GOAL OF THE EXERCISE
Please repeat nothing except the lines from the one containing "This screenshot has height=773, width=1440." through the end of the records, exactly and without pictures.

DATASET ENTRIES

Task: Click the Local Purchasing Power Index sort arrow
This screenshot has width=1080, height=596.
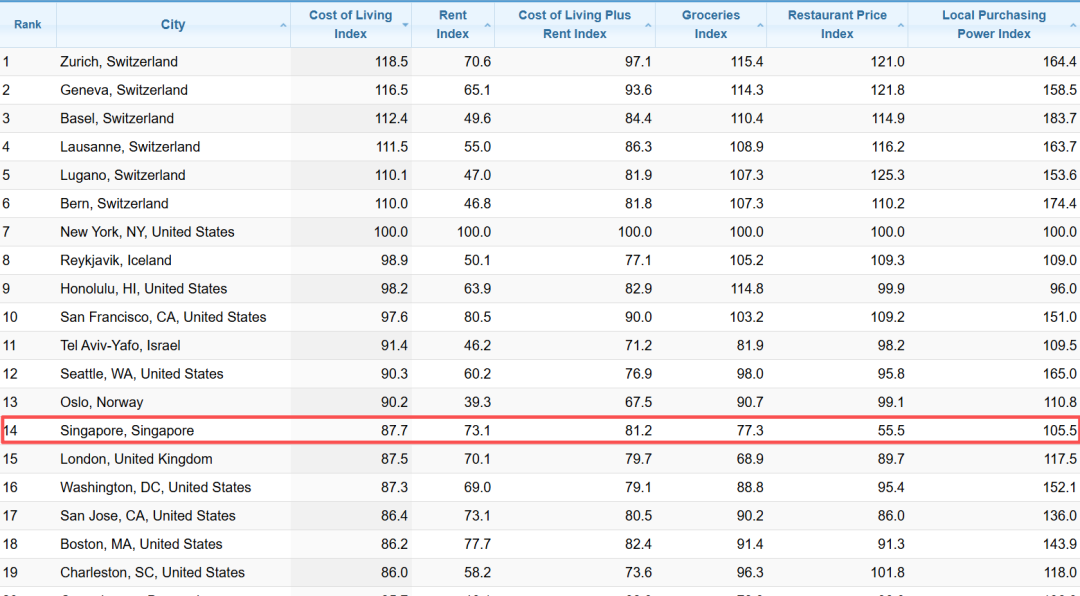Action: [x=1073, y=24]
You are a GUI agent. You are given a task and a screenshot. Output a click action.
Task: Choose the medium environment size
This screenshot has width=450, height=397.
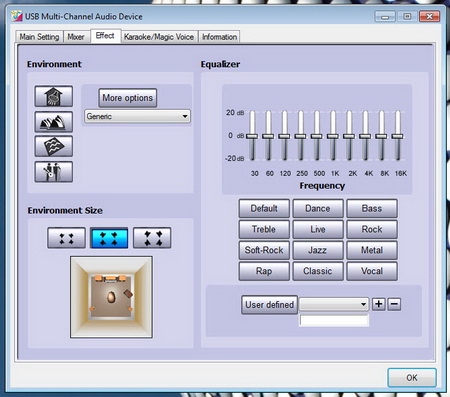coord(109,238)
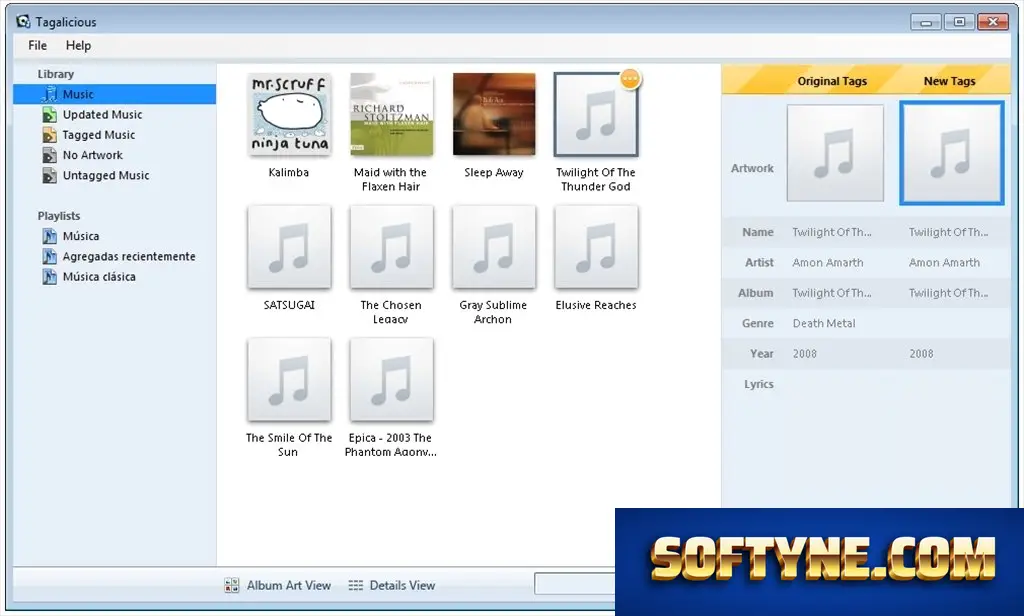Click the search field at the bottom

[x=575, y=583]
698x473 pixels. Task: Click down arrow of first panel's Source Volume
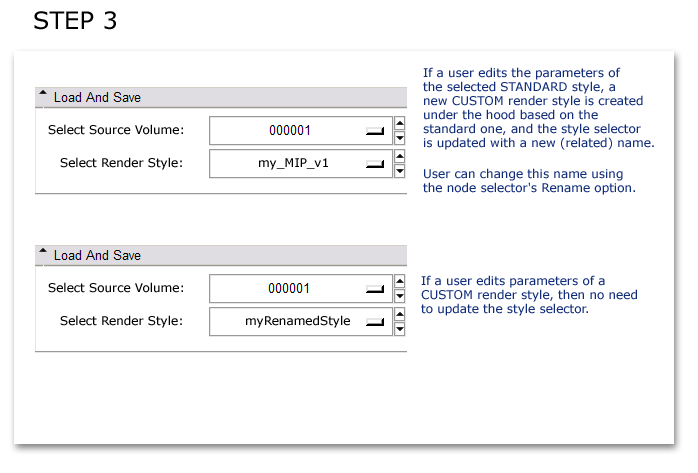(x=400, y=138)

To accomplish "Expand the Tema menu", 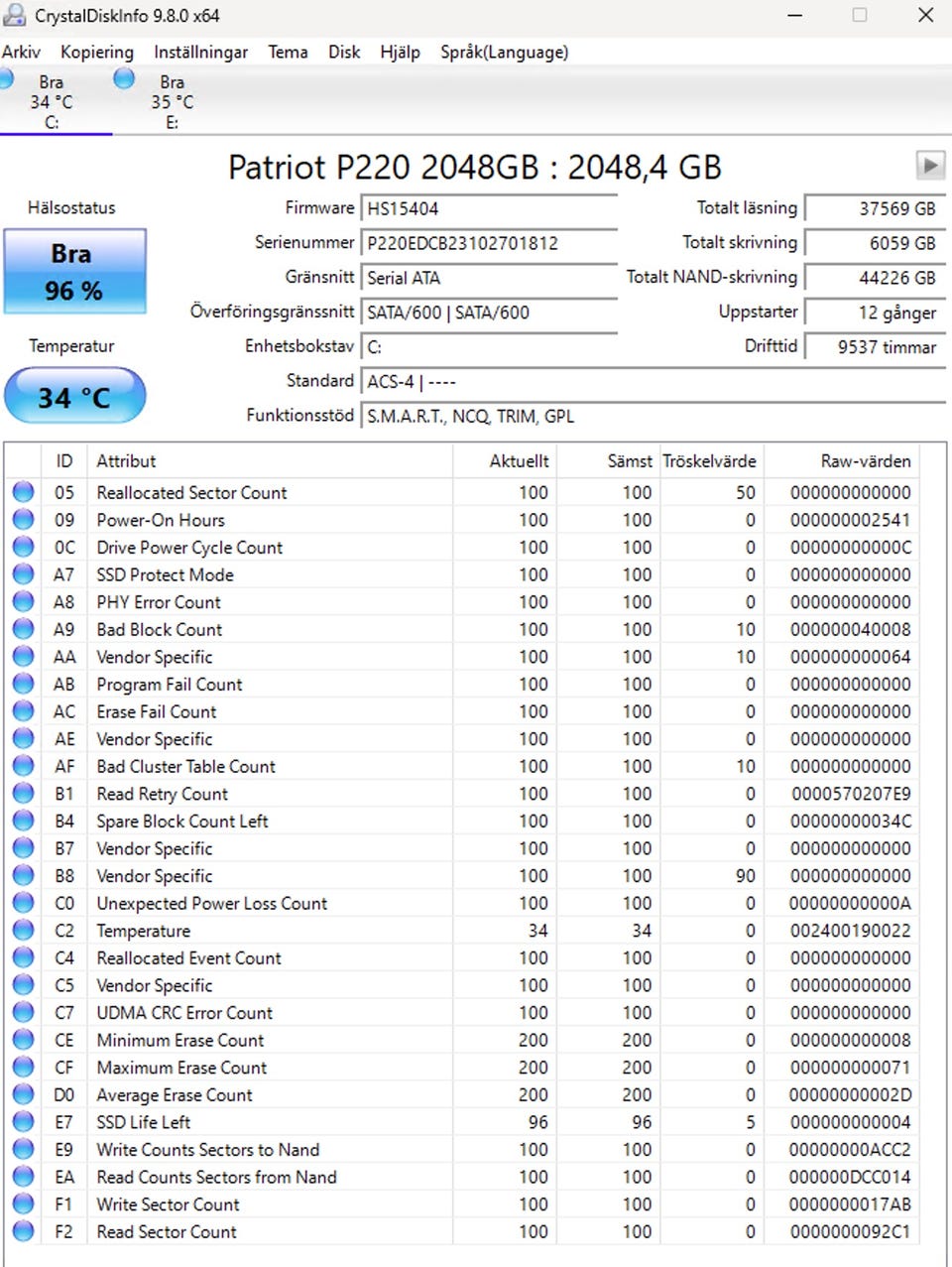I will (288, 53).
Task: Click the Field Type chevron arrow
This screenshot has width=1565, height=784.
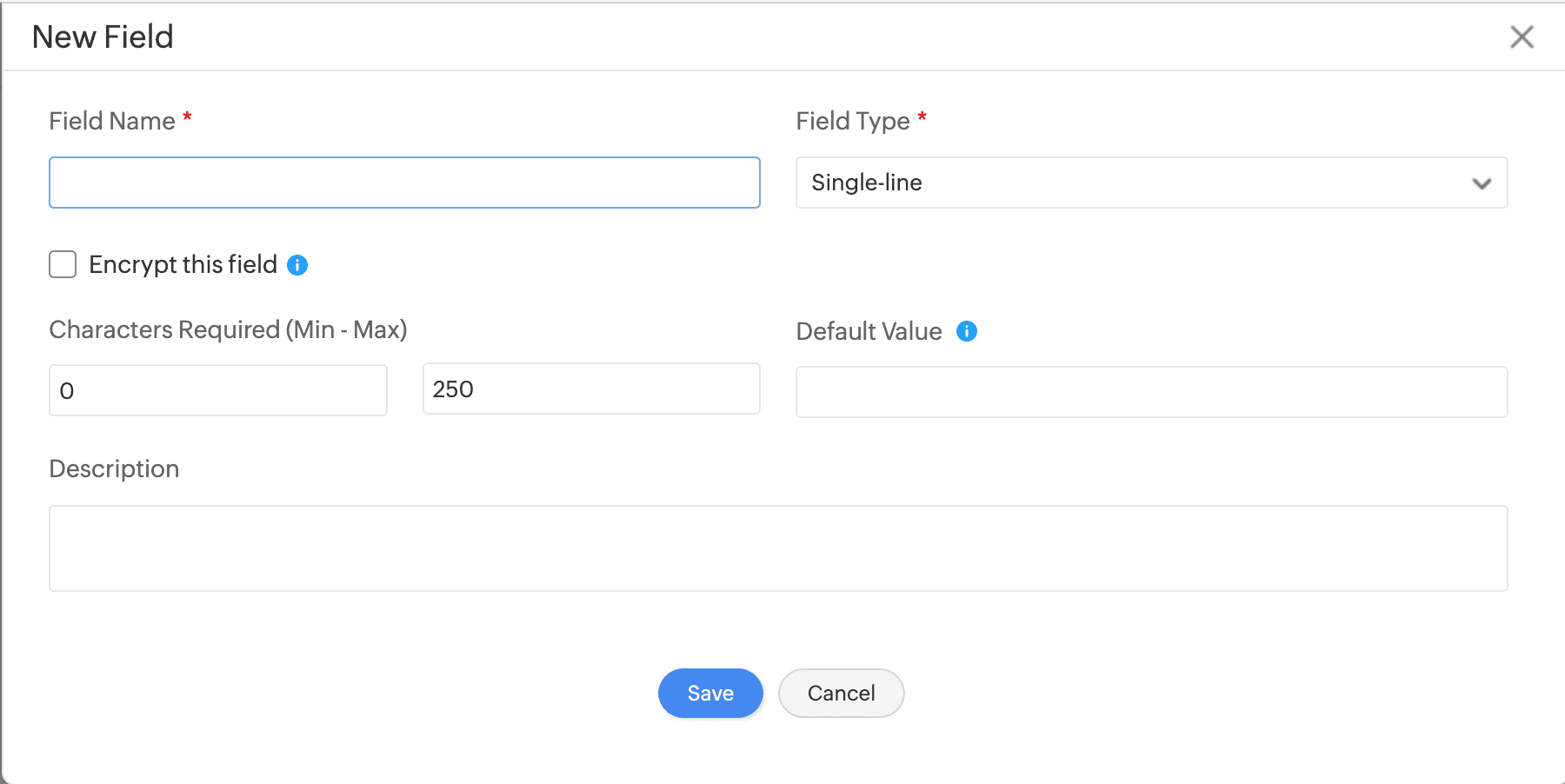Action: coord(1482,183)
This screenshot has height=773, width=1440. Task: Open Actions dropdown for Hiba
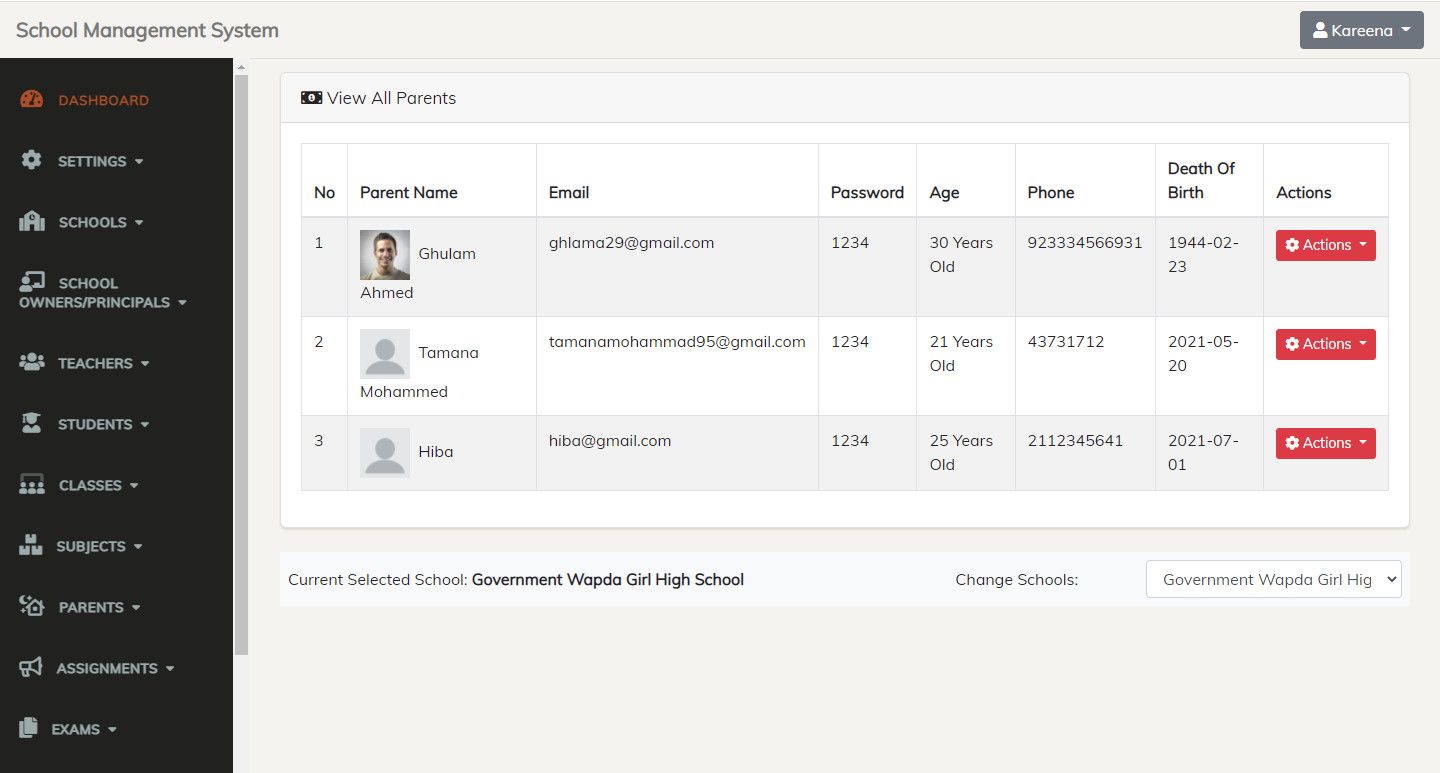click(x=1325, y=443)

RESULT BELOW
This screenshot has height=773, width=1440. Task: Open Actions dropdown for Hiba
click(x=1325, y=443)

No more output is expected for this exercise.